* [TASK DIRECTIONS]
From the line containing "Where should I" through the last line of the entries below, print each line exactly. Pictures stay out.

----

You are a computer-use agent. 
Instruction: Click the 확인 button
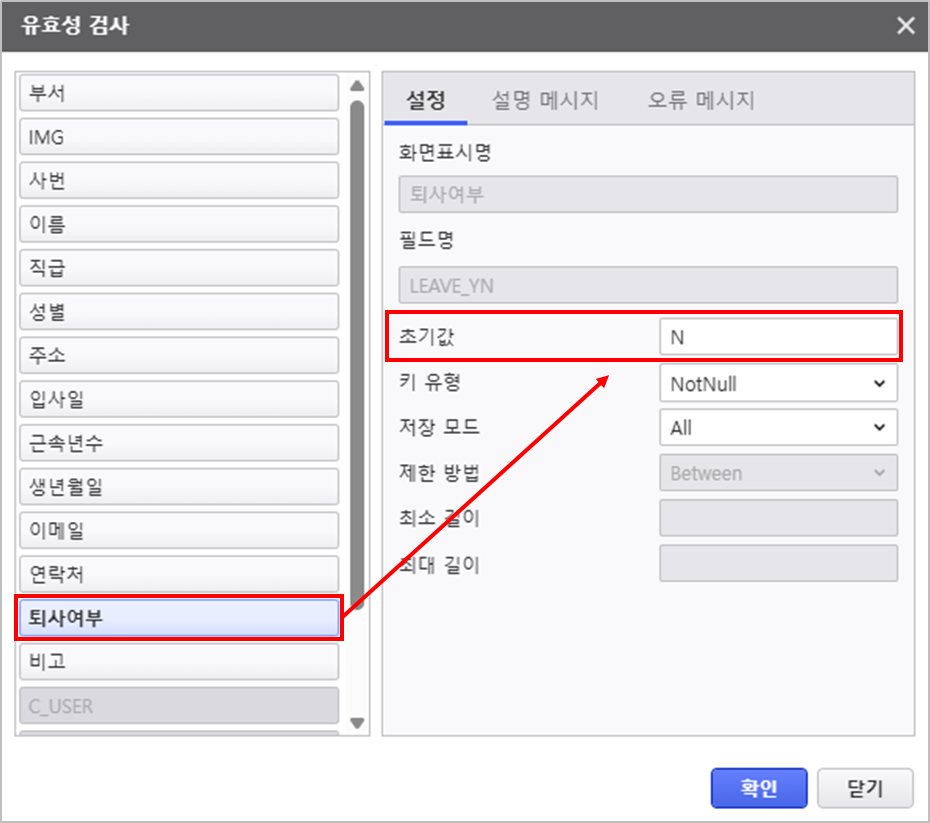click(759, 788)
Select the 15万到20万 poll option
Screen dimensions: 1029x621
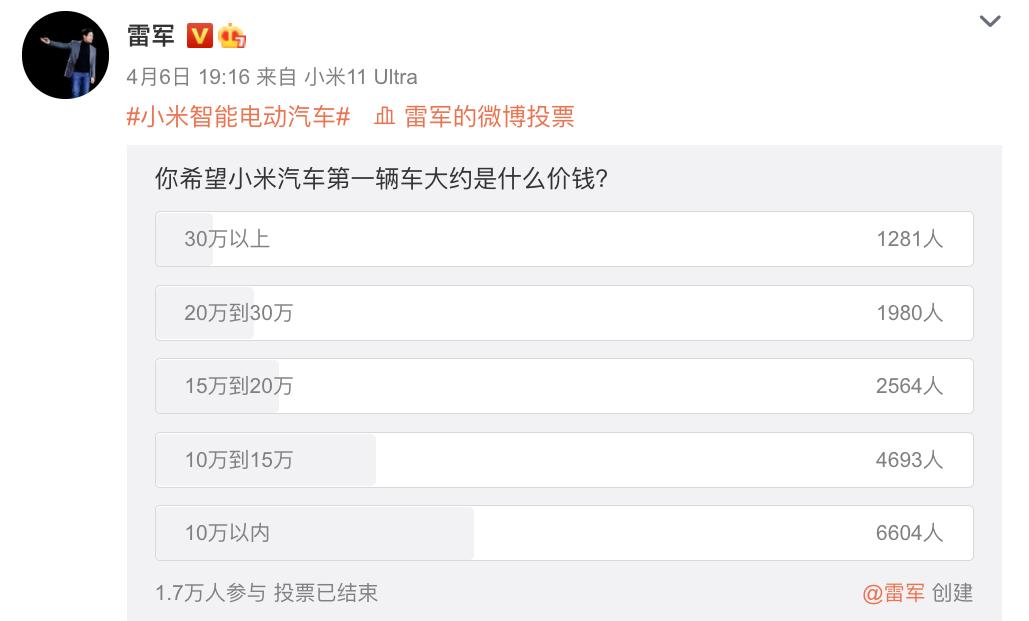tap(564, 386)
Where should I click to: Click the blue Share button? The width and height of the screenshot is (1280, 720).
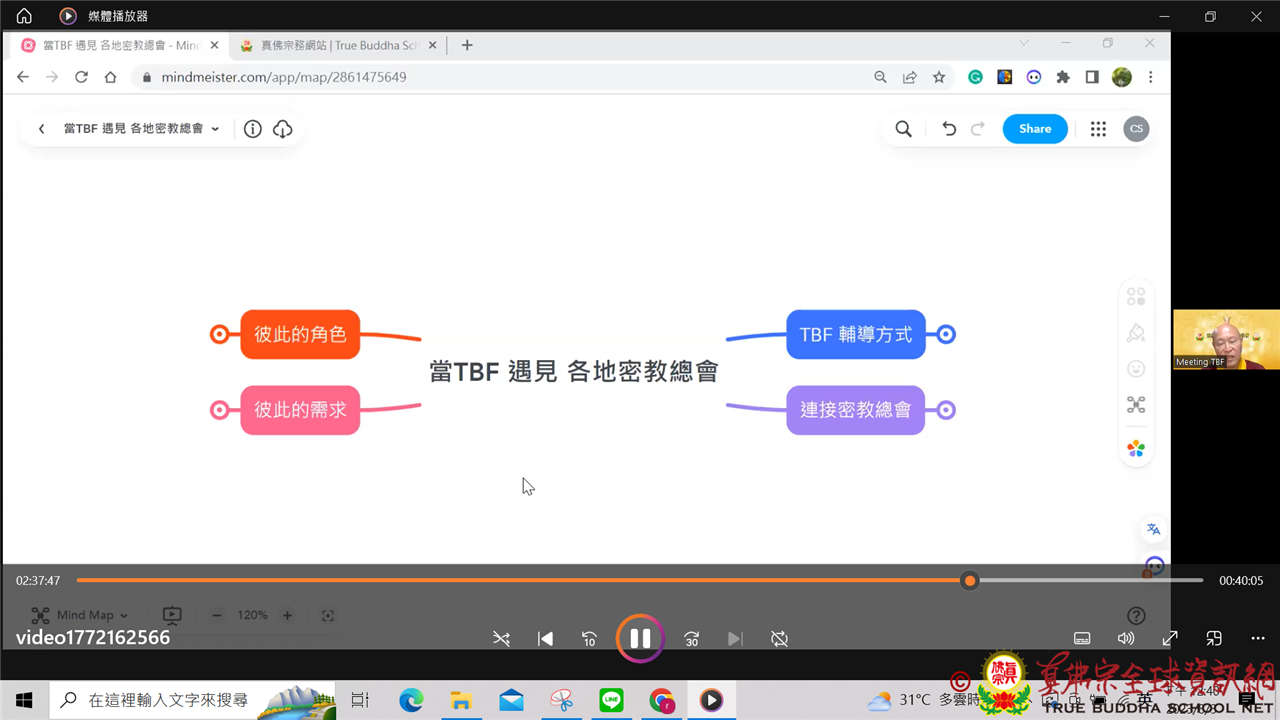(1034, 129)
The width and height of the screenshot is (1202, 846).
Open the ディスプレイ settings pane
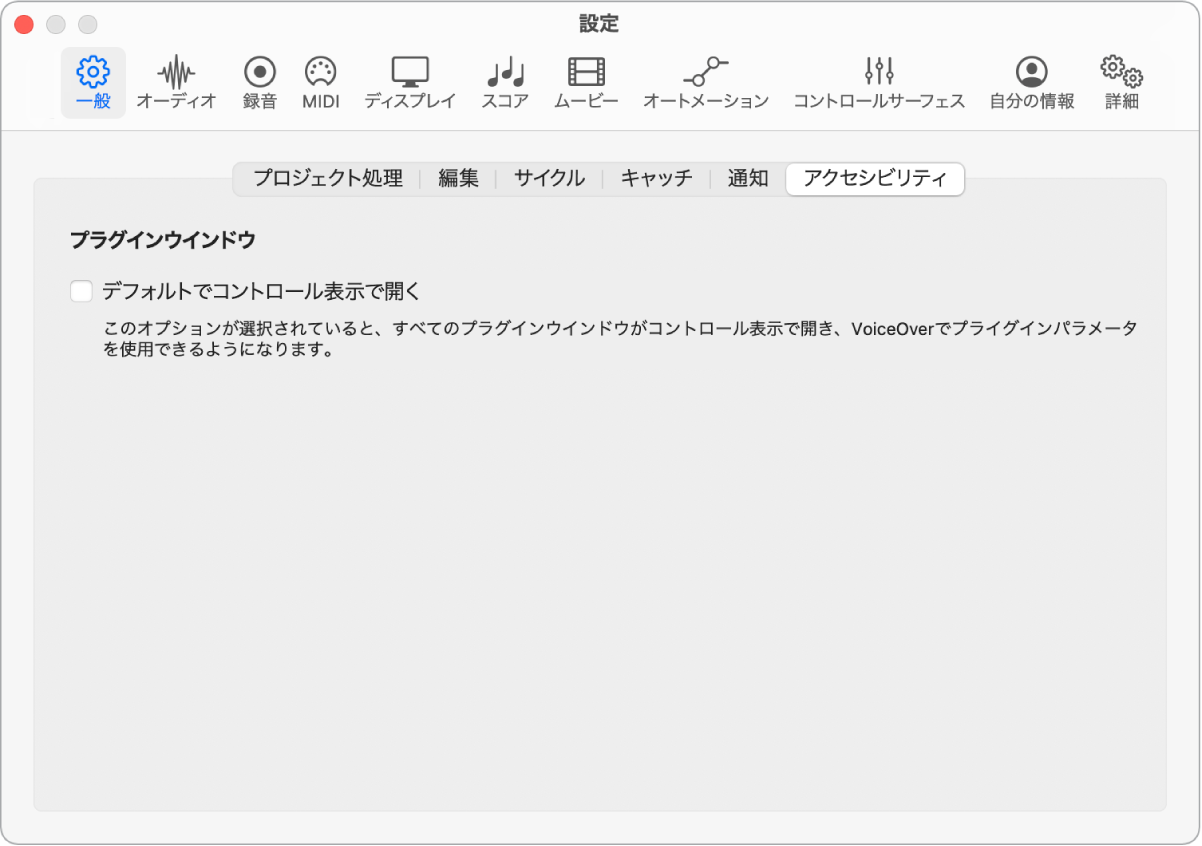pos(410,80)
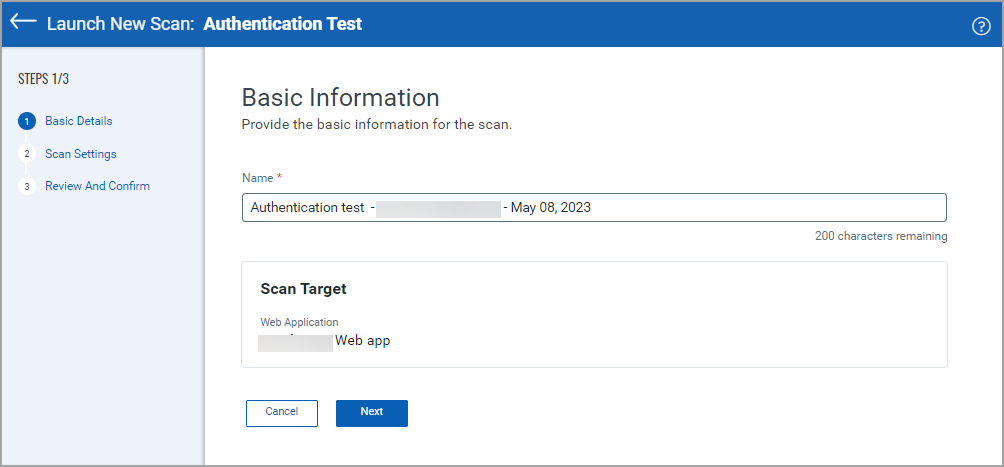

----

* [OUTPUT FOR THIS TASK]
Where should I click to: Click the blue Share button? The width and height of the screenshot is (1280, 720).
(1034, 129)
The width and height of the screenshot is (1202, 846).
Open the ディスプレイ settings pane
pos(410,80)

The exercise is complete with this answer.